[Start of Attachment]
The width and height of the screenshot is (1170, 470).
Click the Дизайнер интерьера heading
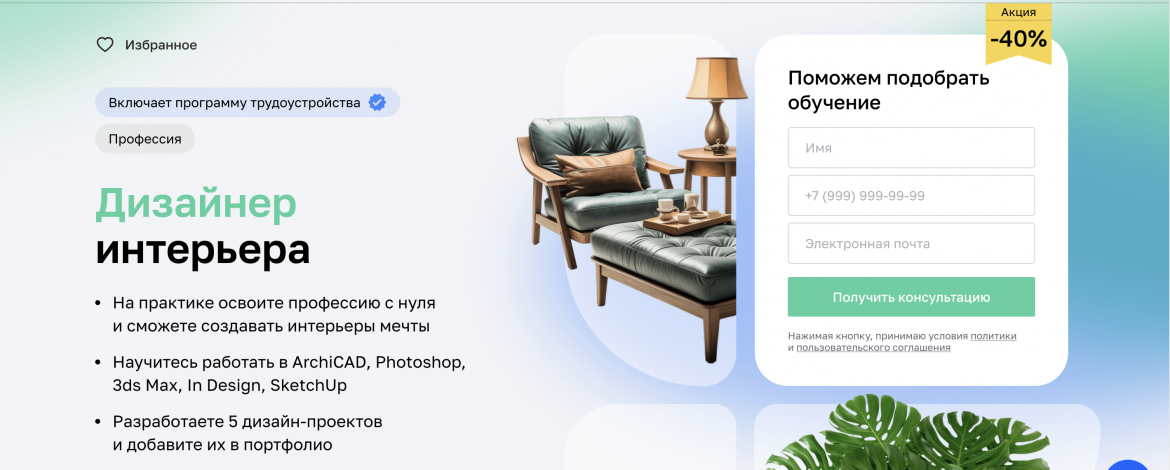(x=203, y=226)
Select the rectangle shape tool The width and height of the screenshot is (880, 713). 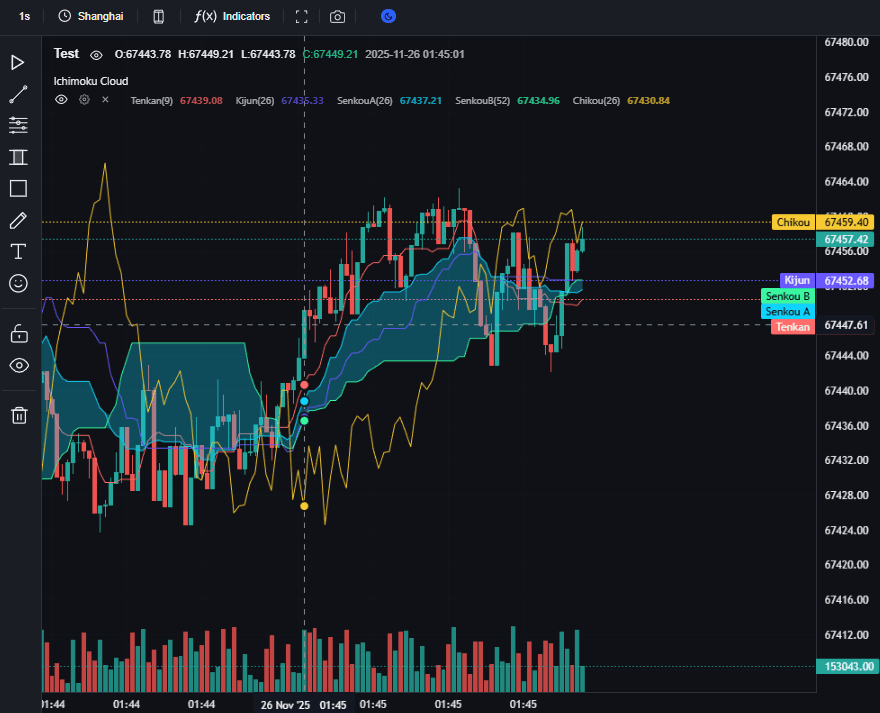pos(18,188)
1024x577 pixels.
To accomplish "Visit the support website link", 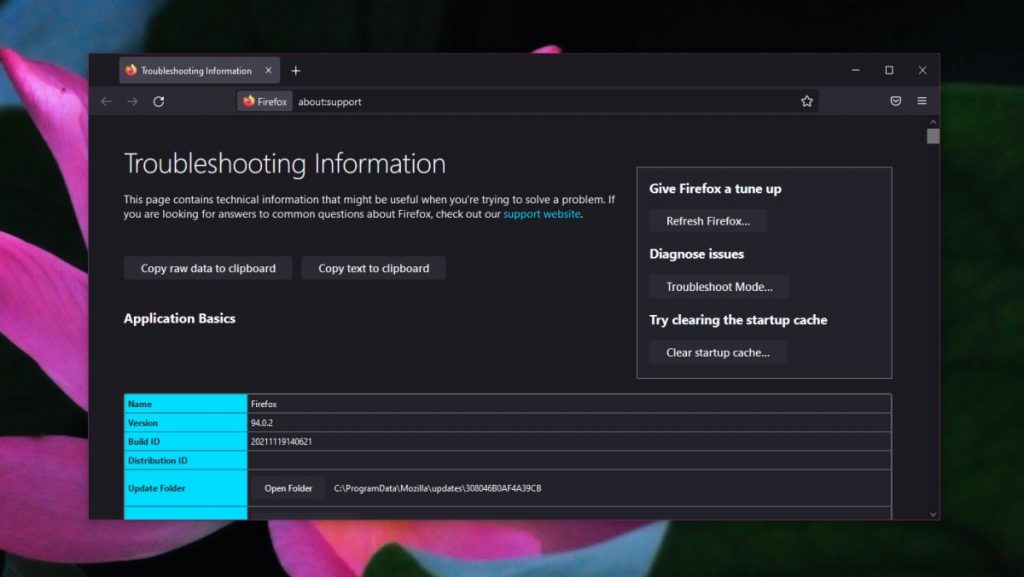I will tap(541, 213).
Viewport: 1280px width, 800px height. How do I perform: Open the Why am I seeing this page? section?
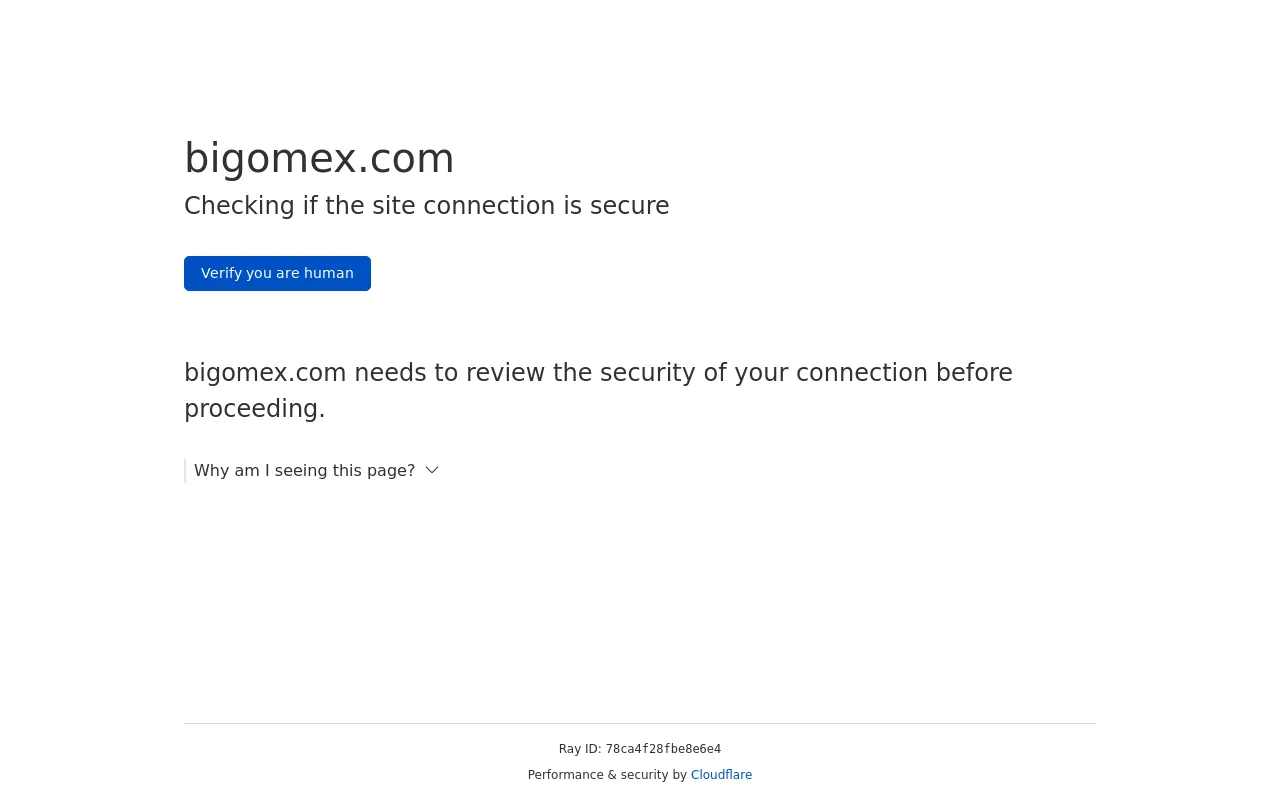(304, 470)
[End of Attachment]
■ **ACTION ITEM**: Every line from the line containing "Viewport: 1280px width, 800px" through the last line above is to be printed exactly. Pictures are not copied.

■ **RESPONSE BOX**:
Viewport: 1280px width, 800px height. How do I perform: Open the Why am I seeing this page? section?
(304, 470)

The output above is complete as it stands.